A Numerical Study of the Effect of Natural Ventilation Displacement on the Buoyant Thermal Plume Evolution in an Enclosure

This numerical study deals with the evolution of a buoyant axisymmetric thermal plume issued from localized source in enclosure. The geometry configuration and the physical conditions in the confined space are the same as those chosen by Abdalla et al. (Eng. Appl. Comput. Fluid Mech. 3(4):608–630, [1]). It is aimed to analyze the influence of the natural displacement on development of thermal buoyant plume in a room connected to the exterior via high and low openings. It is sought to find the critical height at which stratification disappears when varying the airflow rate value.
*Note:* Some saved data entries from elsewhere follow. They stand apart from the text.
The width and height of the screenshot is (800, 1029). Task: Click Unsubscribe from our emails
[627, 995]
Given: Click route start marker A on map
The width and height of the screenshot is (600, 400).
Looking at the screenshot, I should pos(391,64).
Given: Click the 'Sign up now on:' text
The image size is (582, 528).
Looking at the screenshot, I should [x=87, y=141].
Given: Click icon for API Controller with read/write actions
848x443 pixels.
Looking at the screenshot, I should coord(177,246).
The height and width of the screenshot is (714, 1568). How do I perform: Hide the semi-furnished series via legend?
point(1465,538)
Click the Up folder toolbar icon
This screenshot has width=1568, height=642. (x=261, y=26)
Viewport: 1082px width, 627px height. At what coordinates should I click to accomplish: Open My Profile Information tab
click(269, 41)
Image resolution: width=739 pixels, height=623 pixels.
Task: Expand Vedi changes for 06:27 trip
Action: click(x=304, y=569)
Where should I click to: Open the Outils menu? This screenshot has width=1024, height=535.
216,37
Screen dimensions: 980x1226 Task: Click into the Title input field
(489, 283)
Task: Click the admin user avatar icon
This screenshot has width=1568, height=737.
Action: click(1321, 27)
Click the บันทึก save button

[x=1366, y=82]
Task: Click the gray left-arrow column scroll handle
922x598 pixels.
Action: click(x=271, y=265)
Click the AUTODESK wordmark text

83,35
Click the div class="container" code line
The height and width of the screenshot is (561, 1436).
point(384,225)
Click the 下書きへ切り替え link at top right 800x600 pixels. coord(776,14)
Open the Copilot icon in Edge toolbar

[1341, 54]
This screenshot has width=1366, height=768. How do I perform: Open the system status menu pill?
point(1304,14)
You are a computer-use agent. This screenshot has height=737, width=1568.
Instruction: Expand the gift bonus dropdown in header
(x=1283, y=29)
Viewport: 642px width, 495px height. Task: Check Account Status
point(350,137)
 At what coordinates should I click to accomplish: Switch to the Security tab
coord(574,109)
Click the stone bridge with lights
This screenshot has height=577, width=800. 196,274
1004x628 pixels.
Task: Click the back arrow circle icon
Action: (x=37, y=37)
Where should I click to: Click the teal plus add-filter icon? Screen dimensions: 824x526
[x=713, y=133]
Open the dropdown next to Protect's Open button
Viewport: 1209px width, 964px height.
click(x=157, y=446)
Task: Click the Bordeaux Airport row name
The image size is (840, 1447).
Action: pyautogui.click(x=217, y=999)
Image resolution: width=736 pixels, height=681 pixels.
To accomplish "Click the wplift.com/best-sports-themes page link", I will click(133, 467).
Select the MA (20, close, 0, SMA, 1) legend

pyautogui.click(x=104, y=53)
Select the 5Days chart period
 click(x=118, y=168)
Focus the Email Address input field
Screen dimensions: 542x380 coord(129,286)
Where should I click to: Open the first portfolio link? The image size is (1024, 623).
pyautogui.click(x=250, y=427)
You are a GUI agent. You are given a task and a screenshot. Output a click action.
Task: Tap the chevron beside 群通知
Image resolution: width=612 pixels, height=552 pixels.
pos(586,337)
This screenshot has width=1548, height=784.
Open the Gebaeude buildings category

The buoyancy driven natural ventilation in an enclosure is modeled using the ICEM-CFD software11. The numerical results are obtained for two turbulence models based on Reynolds-Averaged Navier-Stokes (RANS): standard k-ε model and SST model. The results consistency is checked by comparisons to experimental and theoretical data. It is found that before equilibrium, ventilation velocity causes a transitional and turbulent mixing. The steady state is reached when air stratification is fully established leading to interface appearance separating the dense fresh air from the light warm buoyant air in lower and upper layers respectively. Furthermore, it is noted that the interface height is independent from the thermal source strength but depends strongly on the supplying fresh air velocity.